Почему же слабые самцы не отказываются от украшений, рискуя привлечь воров и вандалов, от которых не смогут защититься? Дерр предполагает, что это объясняется «экстрасоматическим», то есть внешним, характером брачных демонстраций у шалашников. Колюшки, куры, ящерицы и другие животные, для которых характерен «социальный контроль» брачного наряда, носят свои украшения на себе, и поэтому гнев конкурентов может угрожать их здоровью и даже жизни. У шалашников украшения «внешние», поэтому и риск не так велик: ведь соперники нападают только на беседку, а не на ее хозяина. Украденные драгоценности можно заменить, да и беседку, в конце концов, можно построить новую. В итоге выгода, получаемая самцом от дополнительных украшений, перевешивает вред от усиленного воровства, и поэтому естественный отбор не благоприятствует развитию скромного поведения у этого вида шалашников.

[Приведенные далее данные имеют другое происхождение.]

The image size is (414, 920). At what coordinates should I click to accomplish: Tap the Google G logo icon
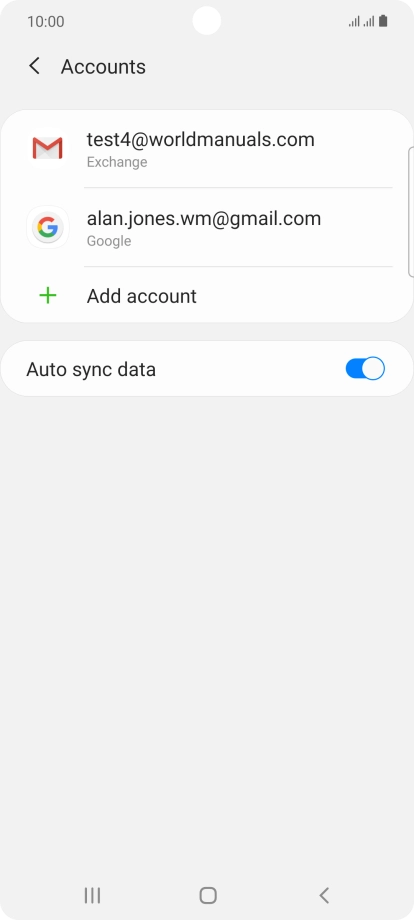tap(47, 227)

У коршунов, о которых говорилось выше, причины для «скромности» более веские. Во-первых, коршуны украшают не беседку, построенную «для красоты», а функциональное гнездо, где сначала находятся яйца, а потом птенцы. Это не то, чем можно понапрасну рисковать. Во-вторых, драки между коршунами опаснее и кровопролитнее, чем драки воробьиных птиц. В третьих, коршуны меньше выигрывают от «обмана», ведь они не используют украшения для привлечения партнеров.

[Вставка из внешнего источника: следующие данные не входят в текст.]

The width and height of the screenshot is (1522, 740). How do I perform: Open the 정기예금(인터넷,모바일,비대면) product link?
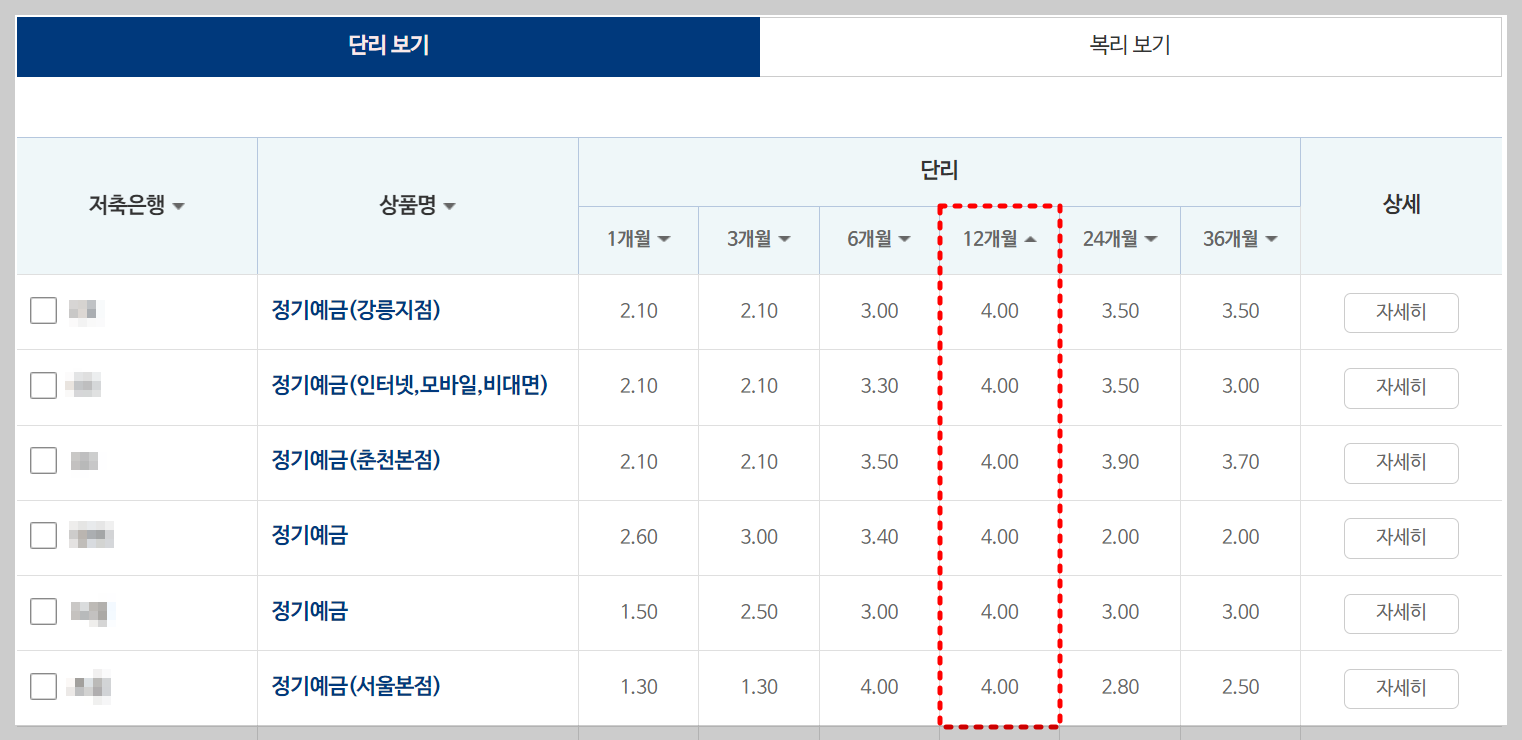point(412,386)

Во второй (дрегхорнской) популяции шалашников, где красные кольца и проволочки — большая редкость, поведение самцов оказалось несколько иным. Здесь подаренные украшения тоже стимулировали рост воровства, но это происходило вне зависимости от того, сколько украшений было у самца до получения подарков. Если в Таунсвилле воровали больше у бывших бедняков, чем у богачей, то в Дрегхорне воровали одинаково у всех самцов, получивших подарки. Кроме того, попытки разрушить беседки самцов, получивших подарки, не участились, как в Таунсвилле, а, наоборот, стали реже. По-видимому, редкость красных украшений придавала им особую ценность в глазах дрегхорнских самцов, и поэтому они вкладывали больше сил в воровство, чем в вандализм. Различия могут объясняться и тем, что эстетические предпочтения шалашников иногда варьируют не только между видами, но и между популяциями. Будем надеяться, что Натали Дерр и другие орнитологи продолжат свои исследования, которые, возможно, помогут нам лучше понять не только шалашников, но и самих себя.
Коршуны предпочитают белый пластик. Шалашникам нравятся красные кольца, разноцветные ягоды и камушки, цветы, крылья бабочек и красивые ракушки. Древние люди, впервые приобщившиеся к такому поведению 70 тыс. лет назад или немного раньше, сошлись во вкусах с шалашниками: им нравились ракушки (см. главу «От эректусов к сапиенсам»). Подобно шалашникам, наши предки подбирали их по цвету. Каковы были их мотивы — как у шалашников или скорее как у коршунов, — мы пока не знаем. Возможно, преследовались обе цели одновременно.